Great article by Thomas A. Schatz, president of Citizens Against Government Waste. Rep. David Schweikert is leading the fight to replace the paper $1 bill with a $1 coin instead, which will save taxpayers billions of dollars. Entrenched lobbyists in Washington are fighting back hard.
Continued use of $1 bills an egregious federal waste
Every few years, another iconic example of government waste captures the public's attention. Most Americans know about the "Bridge to Nowhere" in Alaska and the "Big Dig" in Boston. Others may recall the Pentagon's $436 hammer and $640 toilet seat.

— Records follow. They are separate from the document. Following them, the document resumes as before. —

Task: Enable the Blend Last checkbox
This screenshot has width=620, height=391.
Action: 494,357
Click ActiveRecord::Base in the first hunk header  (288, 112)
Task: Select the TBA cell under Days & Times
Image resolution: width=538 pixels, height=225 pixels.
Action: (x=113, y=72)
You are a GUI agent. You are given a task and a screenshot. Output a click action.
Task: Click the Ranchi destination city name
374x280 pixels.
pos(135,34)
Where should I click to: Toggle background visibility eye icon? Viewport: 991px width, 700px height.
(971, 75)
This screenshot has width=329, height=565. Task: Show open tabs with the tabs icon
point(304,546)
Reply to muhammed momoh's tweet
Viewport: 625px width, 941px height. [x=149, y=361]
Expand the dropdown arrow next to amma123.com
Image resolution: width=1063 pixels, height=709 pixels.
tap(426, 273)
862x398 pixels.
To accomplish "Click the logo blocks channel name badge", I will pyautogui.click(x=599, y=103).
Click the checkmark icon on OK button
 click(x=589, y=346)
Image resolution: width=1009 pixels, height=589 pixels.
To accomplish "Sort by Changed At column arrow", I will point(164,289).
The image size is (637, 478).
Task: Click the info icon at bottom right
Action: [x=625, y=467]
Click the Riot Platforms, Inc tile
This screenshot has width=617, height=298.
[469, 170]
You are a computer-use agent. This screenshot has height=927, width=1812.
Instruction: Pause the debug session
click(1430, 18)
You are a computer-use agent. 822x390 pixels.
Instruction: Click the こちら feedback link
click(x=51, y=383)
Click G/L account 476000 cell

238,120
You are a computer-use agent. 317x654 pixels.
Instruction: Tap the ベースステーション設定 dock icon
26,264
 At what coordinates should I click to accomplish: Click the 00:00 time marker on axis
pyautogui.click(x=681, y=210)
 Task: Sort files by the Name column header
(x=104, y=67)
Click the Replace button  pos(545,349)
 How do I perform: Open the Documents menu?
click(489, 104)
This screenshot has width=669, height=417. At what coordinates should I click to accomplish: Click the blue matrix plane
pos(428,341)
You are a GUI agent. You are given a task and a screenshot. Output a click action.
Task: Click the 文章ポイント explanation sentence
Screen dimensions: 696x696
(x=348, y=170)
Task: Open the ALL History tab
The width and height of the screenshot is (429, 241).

But one classic example of the government's wasteful ways is not as well-known, yet it has been in everyone's pockets for 160 years.
It is the $1 bill.
The Government Accountability Office has been beating the drum for more than two decades, pointing to the billions that could be saved by transitioning to a dollar coin. In its latest of six reports released in February 2012, the GAO estimated that the government would save $4.4 billion over 30 years by making the switch.
Unfortunately, like every special interest, the $1 bill has its entrenched constituency in Washington. The paper and ink lobbies have a huge stake in the $1 bill, and it takes a lot of political courage to stand up to them and call the $1 bill corporate welfare.
Two Republican members of Arizona's congressional delegation, Rep. David Schweikert and Sen. John McCain, are standing with hardworking Arizonans to fight the status quo. Both have sponsored bipartisan bills to phase out the $1 bill and save taxpayers billions in the process.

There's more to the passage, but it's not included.